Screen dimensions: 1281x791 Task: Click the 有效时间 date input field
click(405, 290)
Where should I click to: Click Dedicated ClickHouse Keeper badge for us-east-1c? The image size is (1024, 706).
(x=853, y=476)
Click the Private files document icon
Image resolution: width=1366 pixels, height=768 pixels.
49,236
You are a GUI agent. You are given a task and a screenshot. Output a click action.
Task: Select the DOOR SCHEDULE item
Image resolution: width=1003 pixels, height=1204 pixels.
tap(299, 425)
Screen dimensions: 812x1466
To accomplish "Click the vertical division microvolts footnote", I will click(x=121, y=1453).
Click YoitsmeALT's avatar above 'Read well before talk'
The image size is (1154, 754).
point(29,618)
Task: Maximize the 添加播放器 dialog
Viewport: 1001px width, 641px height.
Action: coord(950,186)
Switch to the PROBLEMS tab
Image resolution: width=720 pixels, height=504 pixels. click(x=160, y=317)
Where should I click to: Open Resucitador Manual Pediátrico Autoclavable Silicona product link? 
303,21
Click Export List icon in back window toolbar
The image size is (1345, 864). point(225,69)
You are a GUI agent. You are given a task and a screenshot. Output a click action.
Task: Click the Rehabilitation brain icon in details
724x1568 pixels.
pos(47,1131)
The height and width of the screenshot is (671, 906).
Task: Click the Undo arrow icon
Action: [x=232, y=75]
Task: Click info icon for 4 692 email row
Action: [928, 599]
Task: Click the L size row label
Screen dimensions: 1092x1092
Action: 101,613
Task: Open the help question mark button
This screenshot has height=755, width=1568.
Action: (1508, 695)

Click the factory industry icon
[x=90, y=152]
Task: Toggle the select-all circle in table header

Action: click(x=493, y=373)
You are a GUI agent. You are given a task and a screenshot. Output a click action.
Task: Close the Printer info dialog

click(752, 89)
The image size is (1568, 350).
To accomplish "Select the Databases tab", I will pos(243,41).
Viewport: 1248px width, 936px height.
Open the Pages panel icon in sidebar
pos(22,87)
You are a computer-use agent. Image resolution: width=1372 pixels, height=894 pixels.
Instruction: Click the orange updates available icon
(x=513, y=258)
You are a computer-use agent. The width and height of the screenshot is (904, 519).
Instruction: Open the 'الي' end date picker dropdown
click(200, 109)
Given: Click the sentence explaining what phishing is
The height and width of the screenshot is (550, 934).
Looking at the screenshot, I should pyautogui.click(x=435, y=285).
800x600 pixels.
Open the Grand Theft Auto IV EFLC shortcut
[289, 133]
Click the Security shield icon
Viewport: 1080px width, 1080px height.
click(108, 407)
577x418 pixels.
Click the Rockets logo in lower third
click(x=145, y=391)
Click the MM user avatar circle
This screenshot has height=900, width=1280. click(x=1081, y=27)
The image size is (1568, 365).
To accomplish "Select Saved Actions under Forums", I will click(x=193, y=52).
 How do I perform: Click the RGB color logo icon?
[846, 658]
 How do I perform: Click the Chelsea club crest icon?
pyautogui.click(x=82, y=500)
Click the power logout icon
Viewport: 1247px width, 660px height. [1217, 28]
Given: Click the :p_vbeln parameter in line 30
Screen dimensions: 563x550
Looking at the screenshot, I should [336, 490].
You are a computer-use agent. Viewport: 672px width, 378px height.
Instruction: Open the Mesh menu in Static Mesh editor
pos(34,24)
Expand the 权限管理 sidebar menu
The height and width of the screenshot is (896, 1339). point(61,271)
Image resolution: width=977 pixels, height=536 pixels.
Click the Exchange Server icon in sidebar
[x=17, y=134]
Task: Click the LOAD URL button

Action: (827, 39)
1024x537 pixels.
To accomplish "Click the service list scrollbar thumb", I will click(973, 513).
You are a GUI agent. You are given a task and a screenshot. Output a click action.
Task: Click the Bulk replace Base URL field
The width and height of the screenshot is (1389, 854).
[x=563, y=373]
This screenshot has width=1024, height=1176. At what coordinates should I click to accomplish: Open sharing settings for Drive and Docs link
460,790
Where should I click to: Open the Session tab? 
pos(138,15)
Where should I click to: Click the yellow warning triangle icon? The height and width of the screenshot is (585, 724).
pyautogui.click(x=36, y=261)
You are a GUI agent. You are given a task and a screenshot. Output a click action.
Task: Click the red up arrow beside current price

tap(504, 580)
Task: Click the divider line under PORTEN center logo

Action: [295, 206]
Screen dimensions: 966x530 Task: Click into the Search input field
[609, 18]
● ● ●
• AIM OF THE EXERCISE: Reproduce the entries exactly, but only from their first line to the line holding "Task: Click the Rehabilitation", with that last line kept.

• TASK ANSWER:
Screen dimensions: 1281x791 Task: Click the 有效时间 date input field
click(405, 290)
Where should I click to: Click Dedicated ClickHouse Keeper badge for us-east-1c? The image size is (1024, 706).
(x=853, y=476)
Click the Private files document icon
Image resolution: width=1366 pixels, height=768 pixels.
49,236
You are a GUI agent. You are given a task and a screenshot. Output a click action.
Task: Select the DOOR SCHEDULE item
Image resolution: width=1003 pixels, height=1204 pixels.
tap(299, 425)
Screen dimensions: 812x1466
To accomplish "Click the vertical division microvolts footnote", I will click(x=121, y=1453).
Click YoitsmeALT's avatar above 'Read well before talk'
The image size is (1154, 754).
point(29,618)
Task: Maximize the 添加播放器 dialog
Viewport: 1001px width, 641px height.
Action: coord(950,186)
Switch to the PROBLEMS tab
Image resolution: width=720 pixels, height=504 pixels. click(x=160, y=317)
Where should I click to: Open Resucitador Manual Pediátrico Autoclavable Silicona product link? 
303,21
Click Export List icon in back window toolbar
The image size is (1345, 864). point(225,69)
You are a GUI agent. You are given a task and a screenshot. Output a click action.
Task: Click the Rehabilitation brain icon in details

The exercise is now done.